Duur in onderhoud is ze inderdaad gebleken, maar de veiligheid van de centre-line thrust voortstuwing is dat meer dan waard. We hebben er vluchten mee uitgevoerd boven de Noordzee met windkracht 10 en 60 knopen wind, waarbij we de enigen waren die nog vlogen. We zijn er probleemloos mee non-stop naar Ierland en Finland gevlogen en vliegen regelmatig uit naar locaties midden op de Noordzee, tot wel 200 Nm uit de kust. Koelingsproblemen voor de achterste motor hebben wij nooit gehad, waarschijnlijk ook omdat we altijd boven de relatief koele Noordzee vliegen. Inmiddels is het een kist op leeftijd en zijn we veel geld kwijt om de kist luchtwaardig te houden met veel leeftijdgebonden inspecties. Het blijft echter naar mijn mening het enige concept voor ons aparte werk, dus dat is het allemaal waard.
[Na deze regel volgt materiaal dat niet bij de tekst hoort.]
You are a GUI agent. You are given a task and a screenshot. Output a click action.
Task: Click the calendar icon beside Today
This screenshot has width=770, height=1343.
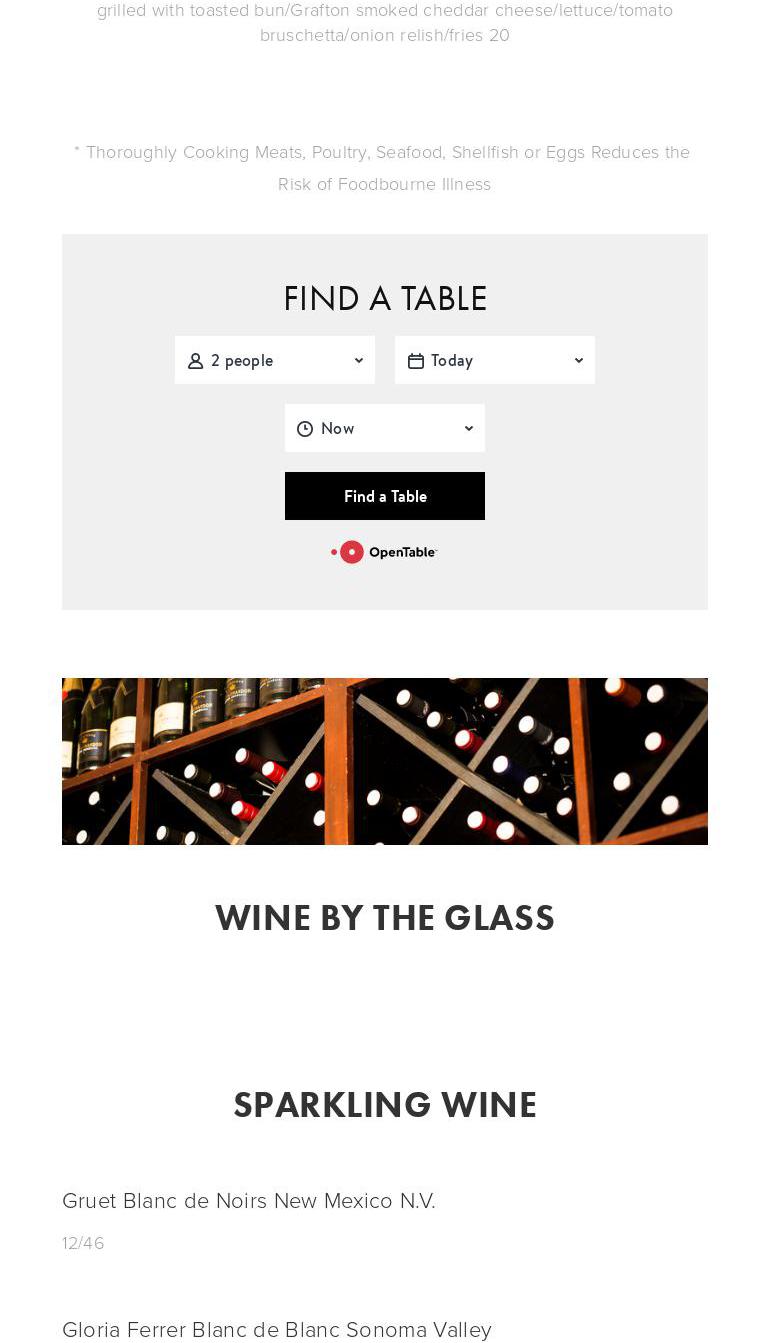coord(416,361)
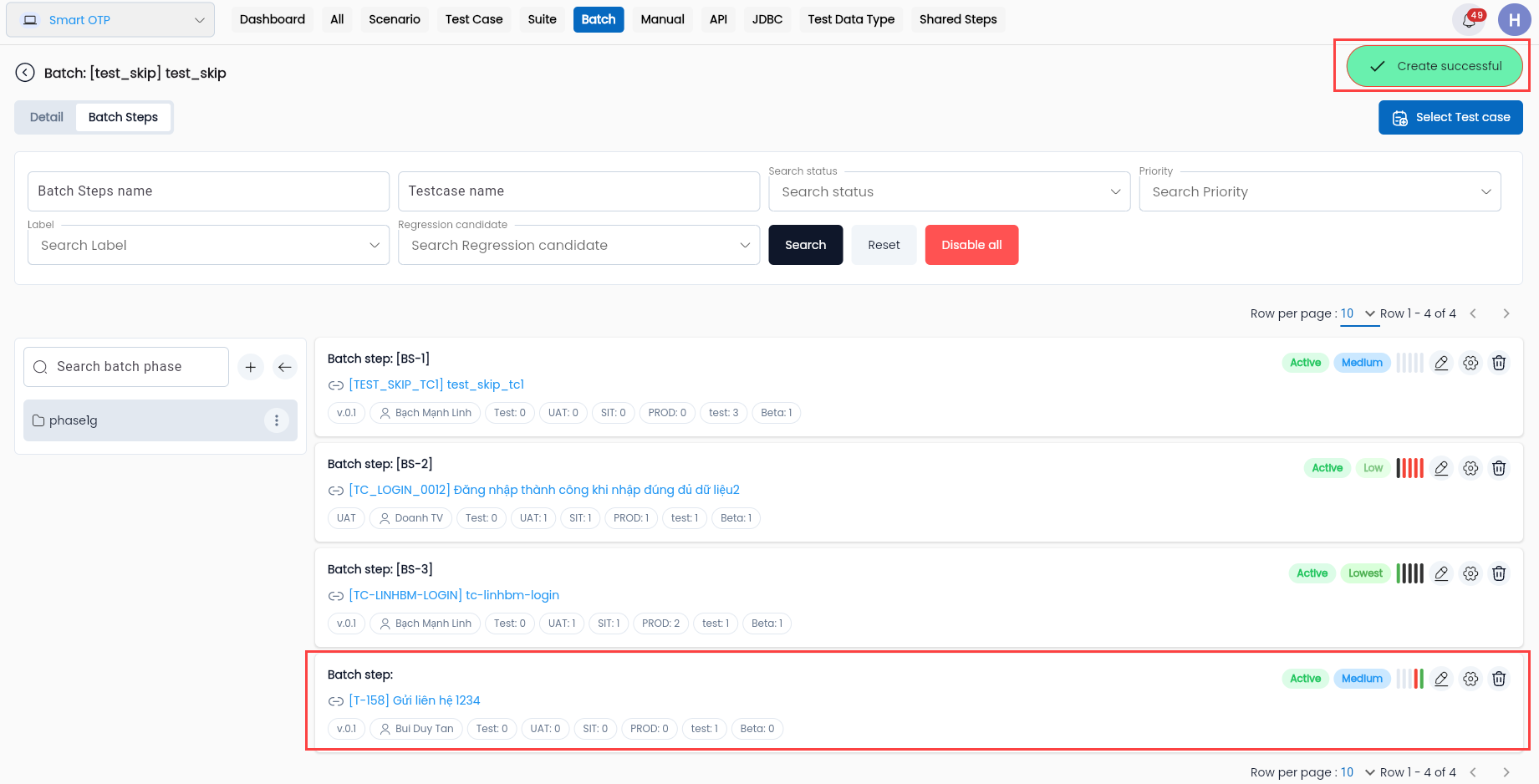This screenshot has width=1539, height=784.
Task: Click the Batch Steps name input field
Action: tap(208, 191)
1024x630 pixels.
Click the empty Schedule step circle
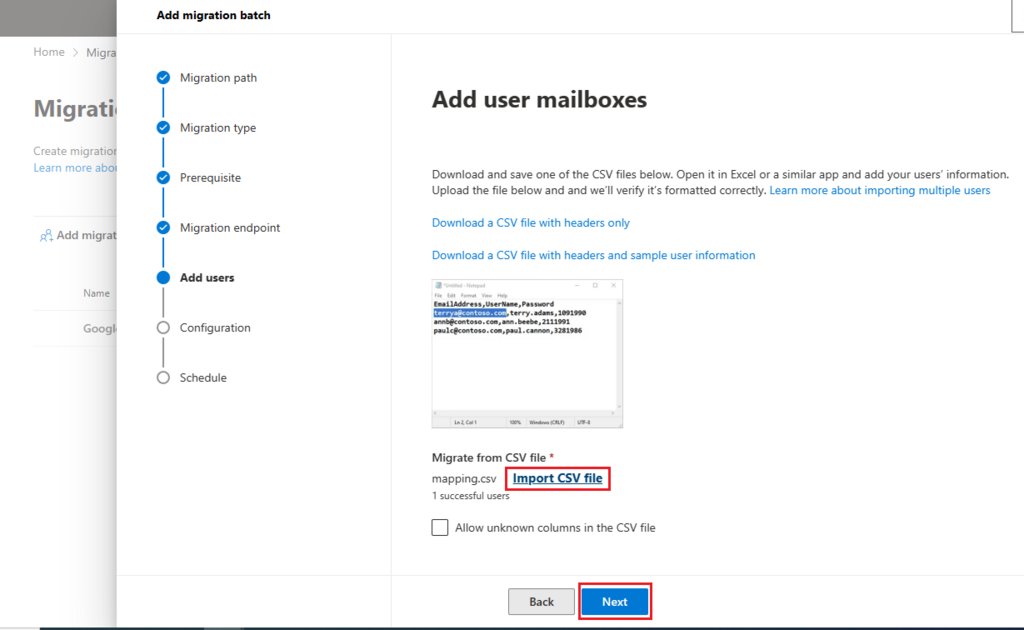point(162,377)
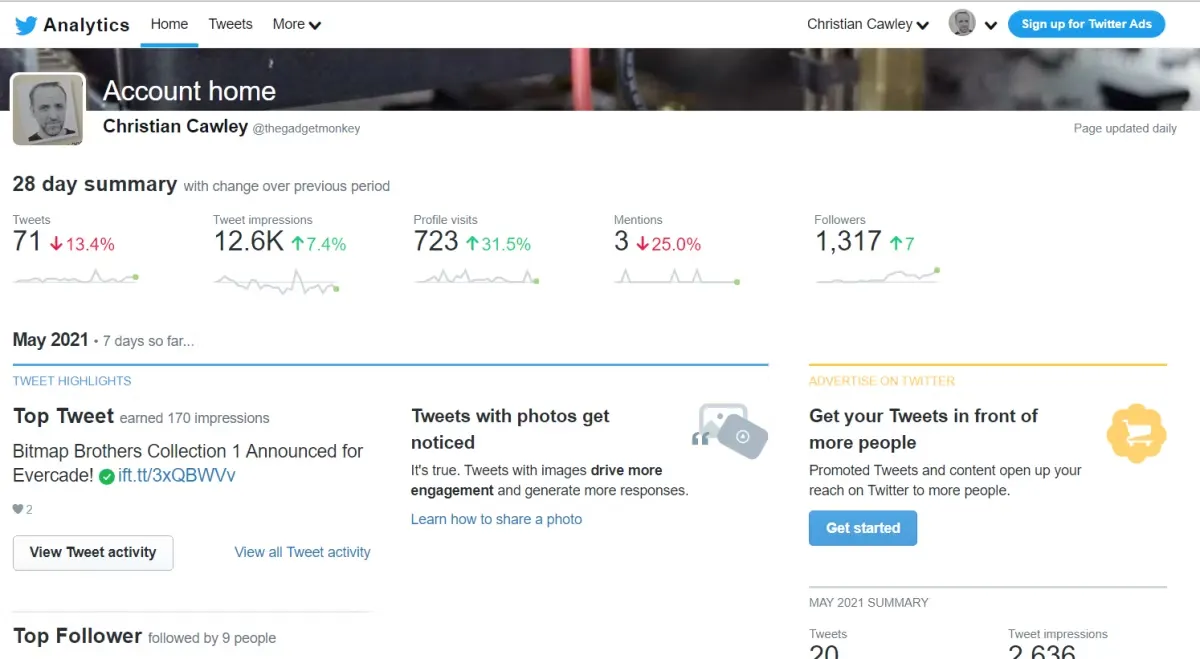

Net als dat er op de Noordpool nog gevlogen wordt met klassieke Dakota’s geldt voor de Skymaster ook dat het unieke concept unieke toepassingsmogelijkheden biedt. Vliegtuigen worden gebouwd voor een lange levenscyclus. Cessna heeft onderhoudsprogramma’s voor de kist tot 30.000 vlieguren. Onze PH-FLF heeft nu nog geen 5000 uur gevlogen, dus kan gelukkig nog even voort!